What is agricultur­al revolution? If it will hinge on government action or inaction then it has already failed. In fact, government does not lead a revolution, the people do. The touted national economic summit will also end up a jamboree, a gathering of the elite for a harvest of big grammar, fat allowances and production of bound documents that we will be paying constantly to warehouse and clean of dust.

A quick response to the hunger in the land today is for every Nigerian who has a parcel of land or small space even in his yard, front or back, to clear it and as the rains drop plant any crop of their choice. This should cut across - public servants, businessme­n, private sector employers and employees, profession­al farm- ers, youth, job applicants and students. Everyone should maintain a farm no matter how small. Anyone that needs fertilizer should but it in the open market. Any policy that will return the country to fertilizer allocation by the government must be resisted at all cost.
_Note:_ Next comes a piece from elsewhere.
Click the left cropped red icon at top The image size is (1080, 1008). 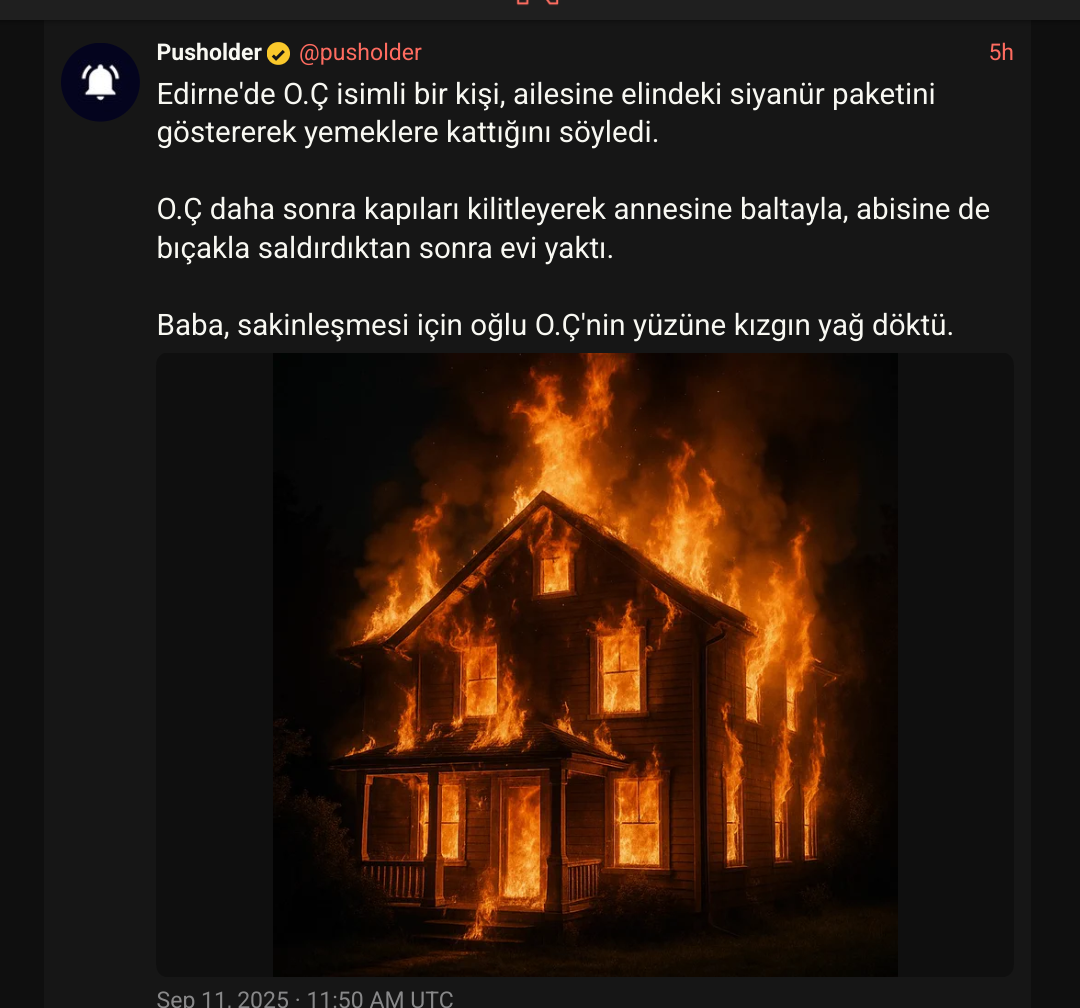tap(523, 2)
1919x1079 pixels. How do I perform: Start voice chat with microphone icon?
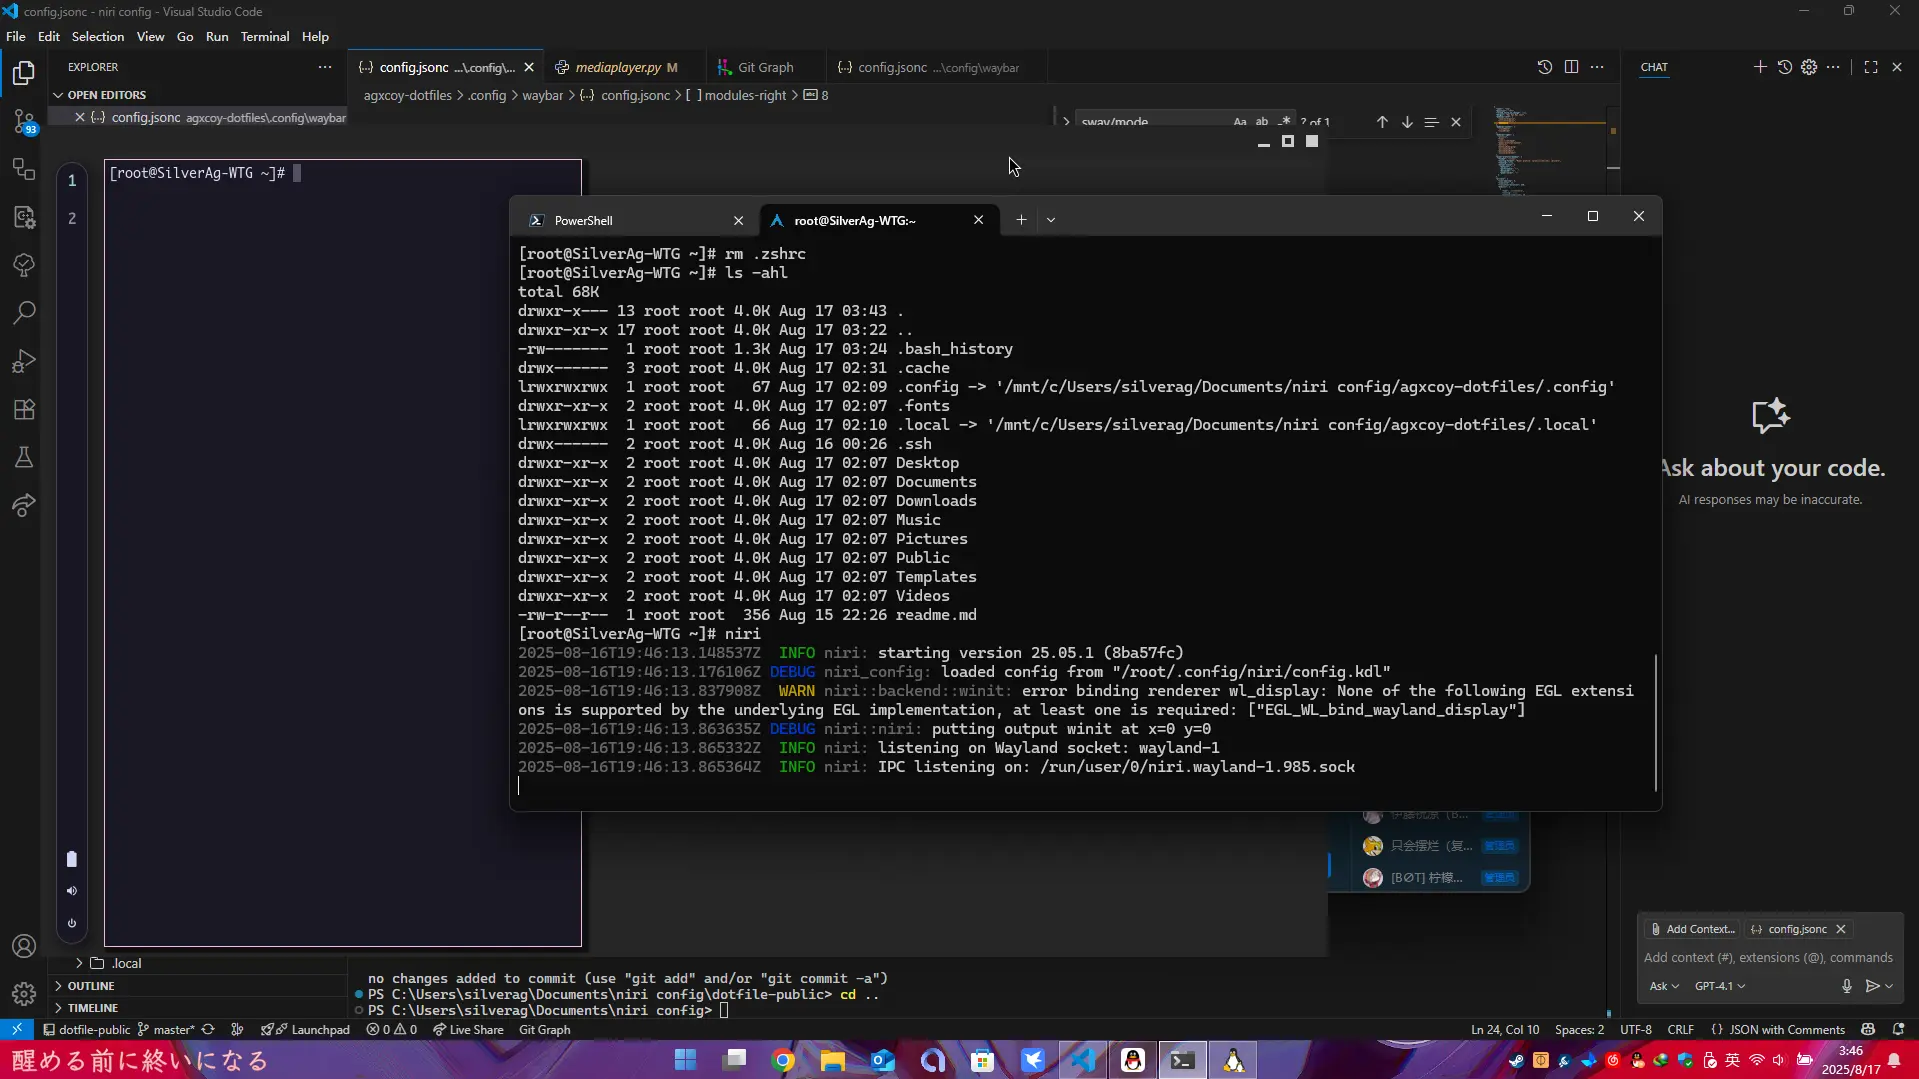[x=1846, y=986]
This should appeal more to public servants who in many states are being owed arrears of salaries even when their governors who now behave as sole administra­tors are property developers and merchants, indeed living in unimaginab­le affluence. To federal civil servants, this may serve as an immediate bail out from blocked avenues for extra income occasioned by the introducti­on of the Single Treasury Account (TSA) while they perfect strategies to circumvent it. How do I mean? How, for instance, did over 23,000 ghost workers who received salaries worth billions of naira find their way into the payroll of the federal government after the biometric capturing exercise which cost a fortune and which we were assured would nip such cases in the bud?

The maize you drop in the ground today will in three months become a cob of thousands that provide variety of nourishing meals, just as melon and okro. Yam can be harvested from the sixth month and cassava in nine months; rice and wheat from the fourth month. The plantain sucker you detach from the mother and plant in another location this month will fruit around December. The head part of the yam that house wives usually throw into the dustbin can turn to a big yam tuber some months later if buried in the soil at the backyard.

Take maize and plantain. If you consider what it takes to produce these two and the rich harvest from them you weep for the country. Corn of all varieties is among the healthiest foods in the world. It can be boiled or roasted for meal, indeed be used to produce a variety of nourishing dishes. It is used by industries to produce flour, malt drink, cornflakes, syrup, animal feeds, beer, starch and others. With all the arable corn friendly land in every state, good weather and high population, Nigeria is not mentioned among the top ten maize producers. The United States remains the unbeaten largest maize producer with over 40 per cent of the world’s output. Even the backyard neighbor, South Africa is ahead of Nigeria in maize production. Yet, what it takes is to drop maize in a shallow ground, cover it with sand, weed at least once if you care, and in three months go for the rich harvest. Plantain does not even require fertilizer for good harvest, just warm temperatur­e, bright soil and good moisture.

This modest, simplistic propositio­n can in the next three months and beyond help to address food shortages in the country, while we wait for the ‘revolution’. And when you remove hunger as the adage goes, you have broken poverty’s backbone. This will also reduce the pressure on the foreign exchange market.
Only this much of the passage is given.